# #

Persbericht: Elf organisaties dienden gisteren, maandag 19 maart, een beroep in bij het Grondwettelijk Hof tegen de wet tegen schijnerkenningen, een wet die indruist tegen de Belgische Grondwet en het VN Verdrag inzake de Rechten van het Kind.

20.03.2018 by Tine

Persbericht – Platform Kinderen op de Vlucht: “Elf organisaties dienden gisteren, maandag 19 maart, een beroep in bij het Grondwettelijk Hof tegen de wet tegen schijnerkenningen, een wet die indruist tegen de Belgische Grondwet en het VN Verdrag inzake de Rechten van het Kind.”

Elf organisaties dienden gisteren, maandag 19 maart, een beroep in bij het Grondwettelijk hof om de nietigverklaring te vragen van de wet van 19 september 2017 tegen schijnerkenningen[i]. Net zoals de Raad van State in zijn bijzonder kritisch advies eerder al stelde, menen de organisaties dat de wet indruist tegen de Belgische Grondwet en het Verdrag inzake de Rechten van het Kind van de Verenigde Naties schendt. De maatregelen in de nieuwe wet, die als doel heeft frauduleuze erkenningen te bestrijden, zijn geheel disproportioneel en bovendien onnodig, aangezien er al verschillende mechanismes bestaan om fraude te bestrijden.

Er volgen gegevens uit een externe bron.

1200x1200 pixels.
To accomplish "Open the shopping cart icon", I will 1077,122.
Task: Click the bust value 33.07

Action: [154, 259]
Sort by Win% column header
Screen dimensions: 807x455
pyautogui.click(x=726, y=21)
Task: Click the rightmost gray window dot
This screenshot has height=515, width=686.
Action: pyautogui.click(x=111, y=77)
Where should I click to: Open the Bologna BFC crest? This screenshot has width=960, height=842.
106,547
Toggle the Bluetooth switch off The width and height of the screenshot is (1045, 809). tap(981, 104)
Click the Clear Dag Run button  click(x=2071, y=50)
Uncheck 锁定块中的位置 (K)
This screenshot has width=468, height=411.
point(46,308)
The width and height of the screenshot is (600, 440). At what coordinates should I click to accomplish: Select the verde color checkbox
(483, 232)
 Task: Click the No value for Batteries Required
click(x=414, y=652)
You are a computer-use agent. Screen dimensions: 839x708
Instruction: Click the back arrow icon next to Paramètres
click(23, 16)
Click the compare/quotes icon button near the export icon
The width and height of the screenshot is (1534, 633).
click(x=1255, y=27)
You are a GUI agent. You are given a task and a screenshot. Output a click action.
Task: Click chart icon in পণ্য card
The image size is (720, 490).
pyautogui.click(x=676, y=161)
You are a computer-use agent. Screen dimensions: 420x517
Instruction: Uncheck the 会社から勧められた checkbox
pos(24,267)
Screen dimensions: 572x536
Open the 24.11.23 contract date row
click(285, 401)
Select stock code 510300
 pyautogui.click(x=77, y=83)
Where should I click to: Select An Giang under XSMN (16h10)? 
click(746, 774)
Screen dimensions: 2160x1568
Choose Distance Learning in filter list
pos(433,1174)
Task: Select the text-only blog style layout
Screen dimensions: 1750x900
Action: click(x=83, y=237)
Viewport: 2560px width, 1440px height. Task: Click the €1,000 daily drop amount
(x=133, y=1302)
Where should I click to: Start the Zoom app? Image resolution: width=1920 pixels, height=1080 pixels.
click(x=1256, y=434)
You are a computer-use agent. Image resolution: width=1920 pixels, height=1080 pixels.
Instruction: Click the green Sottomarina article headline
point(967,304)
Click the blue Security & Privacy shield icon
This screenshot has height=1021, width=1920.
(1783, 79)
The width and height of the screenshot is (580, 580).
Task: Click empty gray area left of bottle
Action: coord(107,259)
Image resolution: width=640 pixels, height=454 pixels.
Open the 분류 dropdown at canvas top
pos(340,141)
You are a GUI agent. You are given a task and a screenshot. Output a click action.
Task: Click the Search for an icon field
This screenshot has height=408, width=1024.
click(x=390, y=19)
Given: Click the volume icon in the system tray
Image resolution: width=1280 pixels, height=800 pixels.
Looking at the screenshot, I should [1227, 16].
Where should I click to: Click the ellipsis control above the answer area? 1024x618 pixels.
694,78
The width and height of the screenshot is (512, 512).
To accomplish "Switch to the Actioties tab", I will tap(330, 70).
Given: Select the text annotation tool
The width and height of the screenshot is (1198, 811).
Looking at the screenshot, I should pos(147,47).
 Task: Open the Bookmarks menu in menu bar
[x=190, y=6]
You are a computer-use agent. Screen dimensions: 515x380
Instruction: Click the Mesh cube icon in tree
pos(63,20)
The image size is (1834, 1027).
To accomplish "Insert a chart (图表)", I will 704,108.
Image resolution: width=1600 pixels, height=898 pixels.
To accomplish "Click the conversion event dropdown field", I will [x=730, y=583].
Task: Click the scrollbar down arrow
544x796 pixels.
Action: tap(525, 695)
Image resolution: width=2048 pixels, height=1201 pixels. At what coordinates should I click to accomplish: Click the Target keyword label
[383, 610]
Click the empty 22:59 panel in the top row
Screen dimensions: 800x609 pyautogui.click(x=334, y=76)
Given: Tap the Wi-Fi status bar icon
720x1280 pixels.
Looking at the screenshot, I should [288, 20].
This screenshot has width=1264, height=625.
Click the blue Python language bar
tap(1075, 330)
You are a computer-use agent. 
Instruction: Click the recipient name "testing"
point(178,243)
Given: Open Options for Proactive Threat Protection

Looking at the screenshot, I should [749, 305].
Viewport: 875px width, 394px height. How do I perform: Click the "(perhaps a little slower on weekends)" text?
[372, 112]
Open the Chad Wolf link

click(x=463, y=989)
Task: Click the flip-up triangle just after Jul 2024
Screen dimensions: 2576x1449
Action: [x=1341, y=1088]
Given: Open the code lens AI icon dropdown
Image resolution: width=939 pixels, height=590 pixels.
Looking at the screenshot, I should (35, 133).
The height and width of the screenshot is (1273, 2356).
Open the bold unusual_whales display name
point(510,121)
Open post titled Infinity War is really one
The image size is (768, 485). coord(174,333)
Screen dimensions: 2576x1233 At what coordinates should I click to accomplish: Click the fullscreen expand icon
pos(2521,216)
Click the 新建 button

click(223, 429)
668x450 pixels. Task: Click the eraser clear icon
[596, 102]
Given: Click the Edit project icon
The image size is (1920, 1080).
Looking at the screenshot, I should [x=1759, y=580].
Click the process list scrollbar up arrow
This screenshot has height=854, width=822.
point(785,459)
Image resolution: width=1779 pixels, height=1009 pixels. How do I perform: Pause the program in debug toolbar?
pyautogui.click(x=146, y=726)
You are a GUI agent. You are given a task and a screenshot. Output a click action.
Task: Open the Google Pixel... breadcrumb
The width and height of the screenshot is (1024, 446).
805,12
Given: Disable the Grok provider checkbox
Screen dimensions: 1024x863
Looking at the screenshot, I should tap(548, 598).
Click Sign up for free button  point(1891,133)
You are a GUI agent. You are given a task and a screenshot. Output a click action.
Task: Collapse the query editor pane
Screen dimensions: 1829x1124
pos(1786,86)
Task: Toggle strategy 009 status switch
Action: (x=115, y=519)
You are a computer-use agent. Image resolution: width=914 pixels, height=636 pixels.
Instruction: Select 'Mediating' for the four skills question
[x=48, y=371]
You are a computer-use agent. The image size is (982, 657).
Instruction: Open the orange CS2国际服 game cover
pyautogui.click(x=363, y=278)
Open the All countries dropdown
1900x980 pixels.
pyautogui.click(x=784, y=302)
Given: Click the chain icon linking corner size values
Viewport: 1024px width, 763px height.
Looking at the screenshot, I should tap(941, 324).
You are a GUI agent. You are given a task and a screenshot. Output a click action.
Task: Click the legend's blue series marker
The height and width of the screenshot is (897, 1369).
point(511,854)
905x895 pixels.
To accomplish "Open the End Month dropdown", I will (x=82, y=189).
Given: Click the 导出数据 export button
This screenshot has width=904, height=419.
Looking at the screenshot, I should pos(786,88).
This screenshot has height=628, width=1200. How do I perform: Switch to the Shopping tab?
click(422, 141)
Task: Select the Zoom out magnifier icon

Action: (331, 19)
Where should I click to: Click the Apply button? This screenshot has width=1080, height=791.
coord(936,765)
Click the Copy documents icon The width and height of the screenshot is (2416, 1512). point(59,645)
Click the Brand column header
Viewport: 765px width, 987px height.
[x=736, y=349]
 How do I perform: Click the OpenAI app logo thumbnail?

Volgens de nieuwe wet tegen schijnerkenningen, die in werking treedt op 1 april e.k., kan een ambtenaar van de burgerlijke stand van een gemeente weigeren de afstamming van een kind te erkennen als hij/zij meent dat de erkenning frauduleus is en er enkel op gericht is om een wettig verblijf te bekomen. De wettekst is problematisch op verschillende vlakken.

Het belang van het kind over het hoofd gezien

Het belang van het kind, één van de belangrijkste principes van het Verdrag inzake de Rechten van het Kind en verankerd in de Belgische Grondwet, wordt compleet over het hoofd gezien. De nieuwe wet laat immers toe dat een ambtenaar van de burgerlijke stand van een gemeente weigert de erkenning van een kind vast te stellen, enkel op basis van een verdenking van fraude, zonder daarbij te moeten nagaan of zulke weigering al dan niet in het belang van het kind zou zijn. De wet gaat zelfs zo ver dat een plaatselijke ambtenaar een erkenning kan weigeren als hij of zij uit “een geheel van omstandigheden” kan afleiden dat de betrokken persoon uitsluitend frauduleuze bedoelingen heeft, ook al is er een biologische band met het kind.[ii]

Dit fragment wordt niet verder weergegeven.